By Ben Owen
(Frequent Parabasis contributor Ben Owen needs no introductions around these parts, but I'm still very happy to have him as part of the adolescence issue. Here, he talks about addiction and the movies.)
There’s a bit early in Anthony Swofford’s Jarhead where he writes about how, when gearing up for battle prior to the 1990-91 Gulf War, the marines watched Vietnam movies—Apocalypse Now, Platoon, Full Metal Jacket. He makes the point that although these films might seem to most viewers, and probably even to their directors, to be anti-war statements, to American soldiers they read only as pro-war, as celebrations of “the terrible and despicable beauty of their fighting skills.”
Recently my girlfriend watched Trainspotting. She found it upsetting. I understood what she meant—there’s that dead baby crawling on the ceiling—but wanted to find out whether she’d felt any of the same thrill seeing it as I had 16 years ago, when I was 16. She hadn’t. In an attempt to explain why I’d felt that way, I began, as I sometimes do, to talk about the mid-to-late-90s in a quasi-mystical way. My girlfriend is eight years younger than me and grew up in a household that believed solidly in public television, and so with some regularity I take it upon myself to educate her about the fine cultural weave of 90s pop culture, when surface was depth. She bears this risible codger-hippy act with even humor, as I rant on about how music attained mathematical perfection in the 20 or so days between the release of This Is Hardcore and Mezzanine.
But I realized as I spoke that, while the various Hornbyisms I was reciting were true enough, if only of possible interest to other people who had personal attachment to all this crap, I was avoiding saying the main reason I’d liked Trainspotting, which was that it made addiction seem cool. Not that you could construe Trainspotting’s narrative as unambiguously pro-drug. Danny Boyle and the writer John Hodge show you the nasty costs of heroin addiction in the film’s slow, formless second half, when all the manic energy built up in the opening “Lust for Life” montage gets lost in overdose, Aids, and withdrawal. But like Swofford’s marines, I didn’t read it that way.

→ **Information shown**
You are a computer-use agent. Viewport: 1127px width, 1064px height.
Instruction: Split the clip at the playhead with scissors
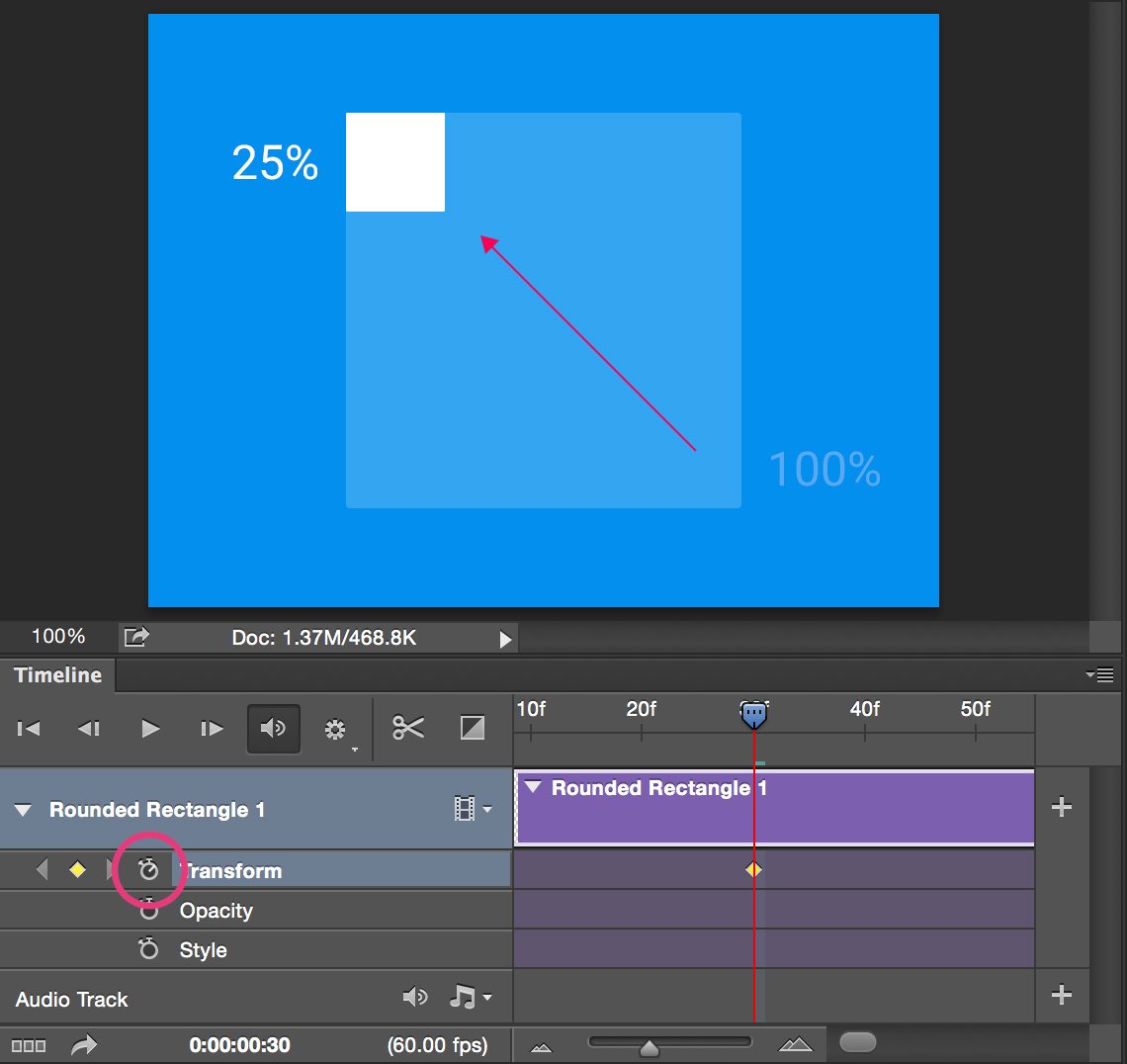(x=407, y=729)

→ **Requirements**
In the essay on addiction and the movies, which Vietnam movies does it say the marines watched before the Gulf War? List every one.

→ **The solution**
Apocalypse Now, Platoon, and Full Metal Jacket.